━━ Supplied data

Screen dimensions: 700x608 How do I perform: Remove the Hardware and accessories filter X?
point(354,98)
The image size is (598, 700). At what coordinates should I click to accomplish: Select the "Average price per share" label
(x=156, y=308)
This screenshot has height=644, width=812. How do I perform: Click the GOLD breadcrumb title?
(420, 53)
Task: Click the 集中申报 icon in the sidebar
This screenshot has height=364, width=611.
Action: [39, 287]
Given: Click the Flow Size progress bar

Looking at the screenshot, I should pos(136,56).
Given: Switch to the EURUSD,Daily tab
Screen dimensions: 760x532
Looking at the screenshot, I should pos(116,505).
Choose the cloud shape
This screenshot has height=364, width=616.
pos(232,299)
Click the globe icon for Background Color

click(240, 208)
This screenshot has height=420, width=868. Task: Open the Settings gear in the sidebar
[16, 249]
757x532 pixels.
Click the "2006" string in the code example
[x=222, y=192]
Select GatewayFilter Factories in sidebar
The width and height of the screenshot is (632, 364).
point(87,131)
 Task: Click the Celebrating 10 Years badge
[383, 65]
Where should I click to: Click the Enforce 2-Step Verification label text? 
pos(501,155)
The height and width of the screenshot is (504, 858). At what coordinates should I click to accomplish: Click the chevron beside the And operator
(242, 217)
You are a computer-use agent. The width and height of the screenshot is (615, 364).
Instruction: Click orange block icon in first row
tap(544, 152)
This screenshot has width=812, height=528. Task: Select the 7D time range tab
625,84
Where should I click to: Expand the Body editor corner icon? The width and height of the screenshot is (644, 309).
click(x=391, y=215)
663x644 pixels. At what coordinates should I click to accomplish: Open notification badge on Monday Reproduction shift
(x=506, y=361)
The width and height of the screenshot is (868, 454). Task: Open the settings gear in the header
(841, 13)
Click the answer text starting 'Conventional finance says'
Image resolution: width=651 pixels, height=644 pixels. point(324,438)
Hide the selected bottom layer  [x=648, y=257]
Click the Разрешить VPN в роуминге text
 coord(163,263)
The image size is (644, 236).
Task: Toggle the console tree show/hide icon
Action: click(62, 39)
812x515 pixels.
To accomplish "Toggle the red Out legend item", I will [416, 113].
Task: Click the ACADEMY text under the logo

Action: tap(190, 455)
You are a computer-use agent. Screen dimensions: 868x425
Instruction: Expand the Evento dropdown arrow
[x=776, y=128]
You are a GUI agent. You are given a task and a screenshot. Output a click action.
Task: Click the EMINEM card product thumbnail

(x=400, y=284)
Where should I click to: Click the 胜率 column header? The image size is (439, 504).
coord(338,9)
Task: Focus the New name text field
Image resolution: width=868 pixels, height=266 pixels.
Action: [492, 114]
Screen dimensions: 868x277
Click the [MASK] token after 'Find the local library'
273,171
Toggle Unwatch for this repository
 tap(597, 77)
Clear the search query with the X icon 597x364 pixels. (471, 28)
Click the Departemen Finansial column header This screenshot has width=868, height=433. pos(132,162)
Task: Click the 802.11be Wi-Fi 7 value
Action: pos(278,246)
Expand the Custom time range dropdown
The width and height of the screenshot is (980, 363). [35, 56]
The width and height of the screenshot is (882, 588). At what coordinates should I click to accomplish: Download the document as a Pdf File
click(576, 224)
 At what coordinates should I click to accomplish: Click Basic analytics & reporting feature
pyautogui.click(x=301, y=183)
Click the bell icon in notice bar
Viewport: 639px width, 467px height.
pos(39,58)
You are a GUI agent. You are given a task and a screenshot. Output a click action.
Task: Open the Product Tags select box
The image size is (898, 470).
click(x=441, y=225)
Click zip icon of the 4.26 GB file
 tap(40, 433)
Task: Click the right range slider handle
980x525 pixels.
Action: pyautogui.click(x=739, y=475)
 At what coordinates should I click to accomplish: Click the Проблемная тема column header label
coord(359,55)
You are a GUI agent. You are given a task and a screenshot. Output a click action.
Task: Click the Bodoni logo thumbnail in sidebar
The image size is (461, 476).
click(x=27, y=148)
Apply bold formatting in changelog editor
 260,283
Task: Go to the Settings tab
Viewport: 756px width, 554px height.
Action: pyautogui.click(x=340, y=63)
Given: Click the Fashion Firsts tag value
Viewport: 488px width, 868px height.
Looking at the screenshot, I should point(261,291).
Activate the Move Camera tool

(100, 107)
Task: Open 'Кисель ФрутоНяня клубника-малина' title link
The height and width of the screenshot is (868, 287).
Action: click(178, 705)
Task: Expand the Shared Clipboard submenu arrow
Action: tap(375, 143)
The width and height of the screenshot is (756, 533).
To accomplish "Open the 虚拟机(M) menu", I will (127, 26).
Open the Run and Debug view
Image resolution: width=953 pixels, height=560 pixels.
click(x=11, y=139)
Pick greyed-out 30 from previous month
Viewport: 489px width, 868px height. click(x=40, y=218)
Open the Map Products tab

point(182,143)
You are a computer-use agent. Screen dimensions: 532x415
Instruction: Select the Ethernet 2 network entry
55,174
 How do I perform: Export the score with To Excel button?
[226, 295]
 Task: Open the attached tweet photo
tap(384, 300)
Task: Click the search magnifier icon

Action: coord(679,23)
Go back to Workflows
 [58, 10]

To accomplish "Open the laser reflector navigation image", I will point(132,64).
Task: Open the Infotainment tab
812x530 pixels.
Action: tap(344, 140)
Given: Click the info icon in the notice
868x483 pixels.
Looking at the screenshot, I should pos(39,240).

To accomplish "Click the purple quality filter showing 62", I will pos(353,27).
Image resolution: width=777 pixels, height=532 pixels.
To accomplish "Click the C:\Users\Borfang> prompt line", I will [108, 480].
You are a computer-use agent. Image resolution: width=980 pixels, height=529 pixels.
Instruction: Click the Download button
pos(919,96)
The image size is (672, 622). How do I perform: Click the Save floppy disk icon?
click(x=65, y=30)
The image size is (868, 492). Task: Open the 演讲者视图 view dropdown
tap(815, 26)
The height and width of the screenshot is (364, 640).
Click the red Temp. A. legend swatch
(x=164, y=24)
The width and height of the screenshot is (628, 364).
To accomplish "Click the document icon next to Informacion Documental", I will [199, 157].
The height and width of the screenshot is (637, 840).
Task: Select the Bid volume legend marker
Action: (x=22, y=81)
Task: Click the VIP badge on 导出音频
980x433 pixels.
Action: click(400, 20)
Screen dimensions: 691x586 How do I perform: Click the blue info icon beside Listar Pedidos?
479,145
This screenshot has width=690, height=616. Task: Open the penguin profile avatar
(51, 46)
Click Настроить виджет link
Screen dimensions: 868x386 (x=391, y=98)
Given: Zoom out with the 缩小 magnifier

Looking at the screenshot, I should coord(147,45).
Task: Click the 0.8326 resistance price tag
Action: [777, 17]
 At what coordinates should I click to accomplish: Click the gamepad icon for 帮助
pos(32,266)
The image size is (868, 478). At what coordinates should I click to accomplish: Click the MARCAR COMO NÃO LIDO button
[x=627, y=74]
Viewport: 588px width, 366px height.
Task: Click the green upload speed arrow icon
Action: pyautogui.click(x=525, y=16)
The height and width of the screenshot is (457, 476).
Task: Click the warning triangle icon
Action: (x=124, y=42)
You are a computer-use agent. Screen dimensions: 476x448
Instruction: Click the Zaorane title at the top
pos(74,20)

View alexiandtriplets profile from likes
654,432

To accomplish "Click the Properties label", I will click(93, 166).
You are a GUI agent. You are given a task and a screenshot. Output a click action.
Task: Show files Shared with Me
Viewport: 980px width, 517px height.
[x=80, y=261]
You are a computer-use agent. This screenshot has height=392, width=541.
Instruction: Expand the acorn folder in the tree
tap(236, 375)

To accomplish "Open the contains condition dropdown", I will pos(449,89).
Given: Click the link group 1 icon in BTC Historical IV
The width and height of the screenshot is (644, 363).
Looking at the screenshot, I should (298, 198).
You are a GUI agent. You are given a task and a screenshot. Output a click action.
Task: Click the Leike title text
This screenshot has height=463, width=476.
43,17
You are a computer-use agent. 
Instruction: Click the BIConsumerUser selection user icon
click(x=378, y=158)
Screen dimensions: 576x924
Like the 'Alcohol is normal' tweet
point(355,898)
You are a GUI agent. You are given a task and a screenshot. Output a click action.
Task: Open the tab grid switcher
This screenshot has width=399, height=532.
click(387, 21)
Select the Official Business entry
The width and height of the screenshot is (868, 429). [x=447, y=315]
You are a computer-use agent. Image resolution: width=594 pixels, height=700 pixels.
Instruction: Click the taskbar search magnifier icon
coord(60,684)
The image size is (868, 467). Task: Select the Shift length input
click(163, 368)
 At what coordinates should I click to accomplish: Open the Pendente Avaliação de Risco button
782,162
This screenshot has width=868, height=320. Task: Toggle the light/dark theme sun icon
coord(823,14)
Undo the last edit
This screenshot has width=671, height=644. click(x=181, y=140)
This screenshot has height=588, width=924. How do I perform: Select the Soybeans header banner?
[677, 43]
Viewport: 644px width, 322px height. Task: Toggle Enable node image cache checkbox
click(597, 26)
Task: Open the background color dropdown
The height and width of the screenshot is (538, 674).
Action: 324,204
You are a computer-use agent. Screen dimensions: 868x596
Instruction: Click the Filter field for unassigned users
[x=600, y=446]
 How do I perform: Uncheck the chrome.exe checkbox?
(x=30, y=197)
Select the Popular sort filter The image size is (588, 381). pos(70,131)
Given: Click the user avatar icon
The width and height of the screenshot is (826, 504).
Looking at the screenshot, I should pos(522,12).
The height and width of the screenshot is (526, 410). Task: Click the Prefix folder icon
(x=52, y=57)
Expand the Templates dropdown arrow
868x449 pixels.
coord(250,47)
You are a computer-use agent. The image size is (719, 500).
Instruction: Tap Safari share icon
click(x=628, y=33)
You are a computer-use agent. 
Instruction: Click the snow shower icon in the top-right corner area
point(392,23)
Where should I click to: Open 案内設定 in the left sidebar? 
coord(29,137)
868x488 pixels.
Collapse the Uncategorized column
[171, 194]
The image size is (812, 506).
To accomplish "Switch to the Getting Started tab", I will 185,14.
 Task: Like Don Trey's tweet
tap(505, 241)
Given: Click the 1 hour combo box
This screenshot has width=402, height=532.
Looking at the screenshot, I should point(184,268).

━━━━

**Activity:**
In the material above, transcribe exactly the lines beginning at the one with "Given: Switch to the EURUSD,Daily tab" and ending at the one with "Hide the selected", both included.

**Task output:**
Given: Switch to the EURUSD,Daily tab
Screen dimensions: 760x532
Looking at the screenshot, I should pos(116,505).
Choose the cloud shape
This screenshot has height=364, width=616.
pos(232,299)
Click the globe icon for Background Color

click(240, 208)
This screenshot has height=420, width=868. Task: Open the Settings gear in the sidebar
[16, 249]
757x532 pixels.
Click the "2006" string in the code example
[x=222, y=192]
Select GatewayFilter Factories in sidebar
The width and height of the screenshot is (632, 364).
point(87,131)
 Task: Click the Celebrating 10 Years badge
[383, 65]
Where should I click to: Click the Enforce 2-Step Verification label text? 
pos(501,155)
The height and width of the screenshot is (504, 858). At what coordinates should I click to accomplish: Click the chevron beside the And operator
(242, 217)
You are a computer-use agent. The width and height of the screenshot is (615, 364).
Instruction: Click orange block icon in first row
tap(544, 152)
This screenshot has width=812, height=528. Task: Select the 7D time range tab
625,84
Where should I click to: Expand the Body editor corner icon? The width and height of the screenshot is (644, 309).
click(x=391, y=215)
663x644 pixels. At what coordinates should I click to accomplish: Open notification badge on Monday Reproduction shift
(x=506, y=361)
The width and height of the screenshot is (868, 454). Task: Open the settings gear in the header
(841, 13)
Click the answer text starting 'Conventional finance says'
Image resolution: width=651 pixels, height=644 pixels. point(324,438)
Hide the selected bottom layer  [x=648, y=257]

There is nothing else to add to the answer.